Analyzing Native Memory

Native memory refers to allocations made in C, C++, or Rust code using functions like malloc, free, or operators like new and delete. Unlike Java, native memory is not automatically garbage-collected; you are responsible for managing the lifecycle of every allocation.

Setup Instructions for Exercises

Throughout this guide, we will use the MemoryLab sample application to demonstrate memory concepts. Before starting the exercises, ensure your device is connected with adb root and build the app:

# From the root of your AOSP checkout
source build/envsetup.sh
lunch <your_target_device>-userdebug

adb root
adb wait-for-device

m MemoryLab
adb install -r $OUT/system/app/MemoryLab/MemoryLab.apk

Profiling with heapprofd

heapprofd is the platform-wide native heap profiler for Android. It uses a sampling-based approach to record allocations and deallocations with minimal overhead.

Using the heap_profile tool

The easiest way to capture a native heap profile is using the heap_profile script provided by Perfetto.

  1. Download the script from the Perfetto repository:

    curl -O https://raw.githubusercontent.com/google/perfetto/master/tools/heap_profile
    chmod +x heap_profile
    
  2. Ensure your device is connected via ADB and run the tool, specifying the target process:

    ./heap_profile -n <package_name_or_process_name>
    
  3. Perform the user journey in your application.

  4. Stop the profiler (Ctrl+C). The script will automatically pull the profile, start a local pprof server, and open your web browser to view the flamegraph.

Triggering Snapshots

You can also trigger a “dump” of the current heap state while a Perfetto trace is running:

adb shell killall -USR1 heapprofd

This creates a snapshot (diamond icon) in the Perfetto UI. See configs/heapprofd.pbtxt for an example configuration.

Analyzing with pprof

The output of heapprofd is a set of .pb.gz files. If you used the heap_profile script, these files are automatically pulled to your host machine's temporary directory (e.g., /tmp/heap_profile-XXXXXX on Linux or macOS), and a convenient symlink is created at /tmp/heap_profile-latest.

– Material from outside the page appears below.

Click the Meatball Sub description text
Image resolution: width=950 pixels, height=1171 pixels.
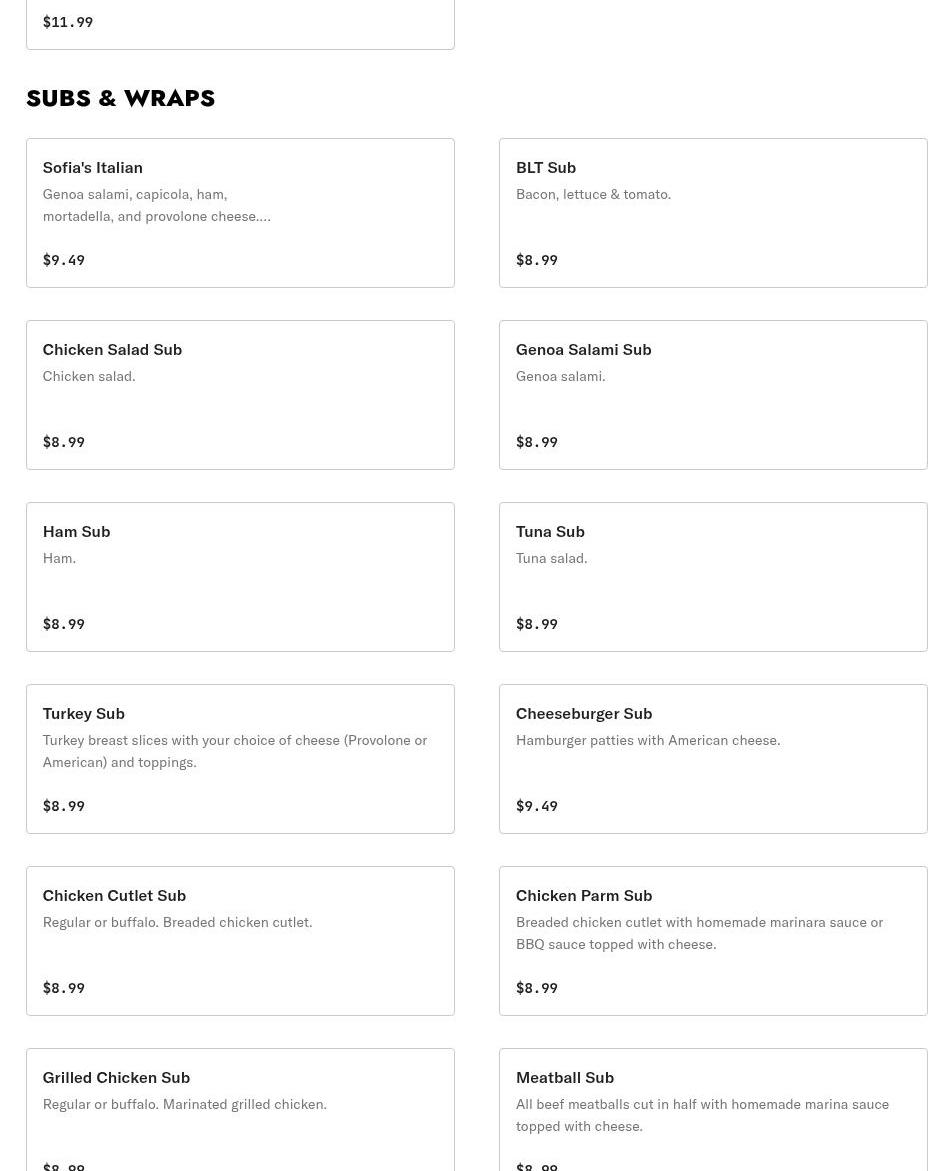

Note: If you recorded the heap profile as part of a full trace using the Perfetto UI or CLI, the heap dumps are embedded within the .pftrace file. You can extract them into .pb.gz format using the Perfetto traceconv tool.

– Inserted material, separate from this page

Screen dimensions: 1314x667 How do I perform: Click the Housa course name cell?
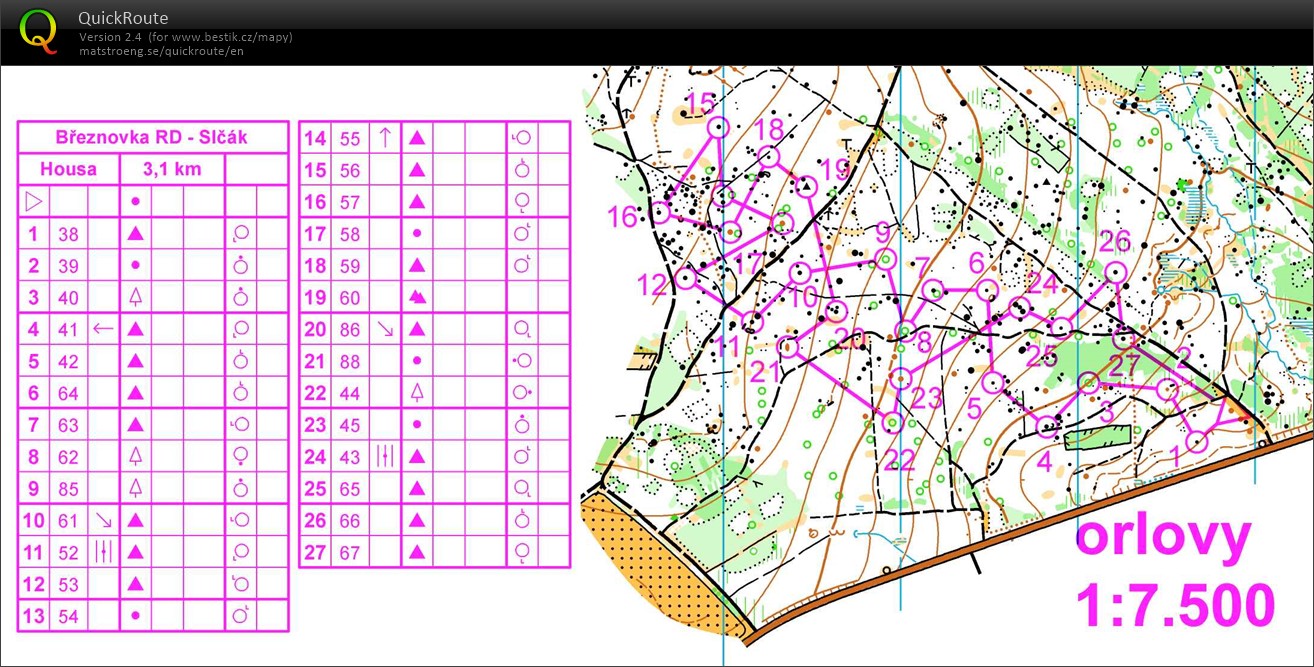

See also: Recording memory profiles with Perfetto

You can manually analyze these files using pprof, a tool for visualization and analysis of profiling data.

Viewing Flamegraphs

Upload your profile to a pprof viewer such as Google pprof, available on GitHub.

Note for Googlers: You may use the internal pprof.corp.google.com tool, which is a server-hosted version of Google pprof.

Native Heap Flamegraph showing Unreleased Malloc Size forcom.android.memorylab

  • Unreleased Memory: Look for allocations that were made but never freed. A flamegraph will show the call stacks responsible for the most unreleased bytes.
  • Total Allocations: You can also view the total count or bytes allocated over the entire profile duration, which is useful for finding allocation churn in native code.

PerfettoSQL for Native Heap Profiles

If you captured the native heap profile within a full Perfetto trace (using heapprofd), you can query the raw allocations. This is useful for counting objects or summarizing bytes:

SELECT
  upid,
  count(id) AS allocation_count,
  sum(size) AS total_bytes
FROM heap_profile_allocation
GROUP BY upid
ORDER BY total_bytes DESC;

You can also view the total count or bytes allocated during the profile, even if they were subsequently freed. This is useful for finding “allocation churn.”

Symbolization

If you see “unknown” frames in your flamegraph, you need to symbolize the profile. This requires providing the unstripped versions of your native libraries (.so files with debug symbols).

Where to find symbols in AOSP: Symbols are generated during the build process and stored at: out/target/product/<device_name>/symbols/

Use the --sym-dir flag with the heap_profile tool:

./heap_profile -n <process> --sym-dir $ANDROID_PRODUCT_OUT/symbols

Analyzing Graphics and DMA-BUFs

On modern Android devices, a significant portion of memory is often consumed by graphics buffers, known as DMA-BUFs. These are used for UI layers, camera frames, and video buffers.

Because DMA-BUFs are shared between processes (e.g., between your app and the surfaceflinger or camera service), they can be hard to track.